There were 373 households, of which 43.7% had children under the age of 18 living with them, 49.9% were married couples living together, 14.2% had a female householder with no husband present, 7.8% had a male householder with no wife present, and 28.2% were non-families. 23.6% of all households were made up of individuals, and 7% had someone living alone who was 65 years of age or older. The average household size was 2.83 and the average family size was 3.33.

The median age in the village was 30.6 years. 30.7% of residents were under the age of 18; 9.8% were between the ages of 18 and 24; 28.9% were from 25 to 44; 22.8% were from 45 to 64; and 7.7% were 65 years of age or older. The gender makeup of the village was 48.2% male and 51.8% female.

===2000 census===
As of the census of 2000, there were 1,061 people, 373 households, and 270 families living in the village. The population density was 969.2 PD/sqmi. There were 392 housing units at an average density of 358.1 /sqmi. The racial makeup of the village was 94.82% White, 0.28% African American, 0.19% Native American, 3.20% from other races, and 1.51% from two or more races. Hispanic or Latino of any race were 11.88% of the population.

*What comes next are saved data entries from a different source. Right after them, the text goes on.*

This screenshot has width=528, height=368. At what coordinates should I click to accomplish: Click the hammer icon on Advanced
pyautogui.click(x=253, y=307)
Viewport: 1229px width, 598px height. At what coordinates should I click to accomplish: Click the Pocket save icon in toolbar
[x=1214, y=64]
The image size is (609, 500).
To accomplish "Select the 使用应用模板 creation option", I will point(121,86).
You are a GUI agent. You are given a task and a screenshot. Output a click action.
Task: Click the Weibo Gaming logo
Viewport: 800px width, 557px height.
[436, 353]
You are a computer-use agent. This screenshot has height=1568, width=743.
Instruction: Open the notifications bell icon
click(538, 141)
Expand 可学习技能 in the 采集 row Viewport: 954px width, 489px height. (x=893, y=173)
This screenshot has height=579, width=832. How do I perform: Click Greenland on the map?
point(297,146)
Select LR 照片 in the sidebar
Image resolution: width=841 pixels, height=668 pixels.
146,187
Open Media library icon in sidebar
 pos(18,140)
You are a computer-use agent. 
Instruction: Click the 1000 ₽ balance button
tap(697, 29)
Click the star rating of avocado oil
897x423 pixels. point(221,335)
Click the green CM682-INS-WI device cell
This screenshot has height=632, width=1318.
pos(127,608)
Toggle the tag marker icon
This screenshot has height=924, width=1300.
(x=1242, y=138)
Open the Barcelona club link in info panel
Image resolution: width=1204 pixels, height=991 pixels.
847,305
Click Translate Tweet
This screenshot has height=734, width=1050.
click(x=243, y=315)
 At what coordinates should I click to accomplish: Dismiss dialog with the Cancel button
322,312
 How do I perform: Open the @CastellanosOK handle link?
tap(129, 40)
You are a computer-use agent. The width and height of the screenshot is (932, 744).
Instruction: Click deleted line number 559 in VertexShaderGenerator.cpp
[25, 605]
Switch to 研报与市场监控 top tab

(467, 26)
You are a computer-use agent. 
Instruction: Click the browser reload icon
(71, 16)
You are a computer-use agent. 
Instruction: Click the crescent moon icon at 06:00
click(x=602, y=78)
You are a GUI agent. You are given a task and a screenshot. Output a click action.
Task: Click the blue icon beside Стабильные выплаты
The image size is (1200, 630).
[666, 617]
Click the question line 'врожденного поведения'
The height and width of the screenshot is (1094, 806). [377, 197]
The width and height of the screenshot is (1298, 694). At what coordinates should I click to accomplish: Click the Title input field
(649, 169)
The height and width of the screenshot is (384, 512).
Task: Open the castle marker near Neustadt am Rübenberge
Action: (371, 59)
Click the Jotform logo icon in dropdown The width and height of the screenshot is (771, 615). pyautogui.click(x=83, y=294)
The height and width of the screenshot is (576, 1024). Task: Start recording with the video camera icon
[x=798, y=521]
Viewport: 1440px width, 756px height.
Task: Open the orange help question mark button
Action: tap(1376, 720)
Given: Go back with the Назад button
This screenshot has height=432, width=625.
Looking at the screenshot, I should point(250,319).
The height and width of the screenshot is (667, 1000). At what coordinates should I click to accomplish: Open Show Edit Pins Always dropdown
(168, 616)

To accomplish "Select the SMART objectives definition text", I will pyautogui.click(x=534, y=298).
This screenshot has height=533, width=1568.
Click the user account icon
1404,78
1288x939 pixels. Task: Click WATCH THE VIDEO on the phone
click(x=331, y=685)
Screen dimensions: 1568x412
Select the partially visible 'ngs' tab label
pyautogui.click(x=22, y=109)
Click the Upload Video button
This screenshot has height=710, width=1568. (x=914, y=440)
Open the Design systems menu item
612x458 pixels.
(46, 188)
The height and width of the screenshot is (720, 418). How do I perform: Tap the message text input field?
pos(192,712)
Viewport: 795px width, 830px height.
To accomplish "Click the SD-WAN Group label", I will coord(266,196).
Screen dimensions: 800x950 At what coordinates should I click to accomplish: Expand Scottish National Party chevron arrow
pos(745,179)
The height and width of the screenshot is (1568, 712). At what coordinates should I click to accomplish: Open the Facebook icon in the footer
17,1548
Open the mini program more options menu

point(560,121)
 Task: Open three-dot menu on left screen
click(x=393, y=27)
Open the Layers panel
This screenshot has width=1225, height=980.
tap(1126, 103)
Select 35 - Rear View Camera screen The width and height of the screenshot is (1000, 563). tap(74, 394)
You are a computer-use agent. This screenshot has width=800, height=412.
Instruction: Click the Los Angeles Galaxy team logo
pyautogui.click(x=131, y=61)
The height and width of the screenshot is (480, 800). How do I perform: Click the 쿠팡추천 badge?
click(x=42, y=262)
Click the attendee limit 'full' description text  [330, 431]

There were 373 households, out of which 46.1% had children under the age of 18 living with them, 50.9% were married couples living together, 15.8% had a female householder with no husband present, and 27.6% were non-families. 23.9% of all households were made up of individuals, and 8.6% had someone living alone who was 65 years of age or older. The average household size was 2.84 and the average family size was 3.33.

In the village, the population was spread out, with 34.0% under the age of 18, 11.5% from 18 to 24, 29.6% from 25 to 44, 16.2% from 45 to 64, and 8.7% who were 65 years of age or older. The median age was 28 years. For every 100 females, there were 90.5 males. For every 100 females age 18 and over, there were 87.2 males.

The median income for a household in the village was $35,341, and the median income for a family was $42,375. Males had a median income of $33,750 versus $24,167 for females. The per capita income for the village was $13,084. About 11.1% of families and 12.0% of the population were below the poverty line, including 15.0% of those under age 18 and 14.1% of those age 65 or over.

==Superfund site==
The Kent City Mobile Home Park was listed as a federal Superfund Site. A buried 55-gallon drum containing dry cleaning chemicals contaminated both the surrounding soil and groundwater, including the well servicing the mobile home park. Cleanup efforts began in 1984 and included replacing the contaminated well, removing the drum and the contaminated soil, and ongoing groundwater monitoring. The United States Environmental Protection Agency removed the site's Superfund status in 1995.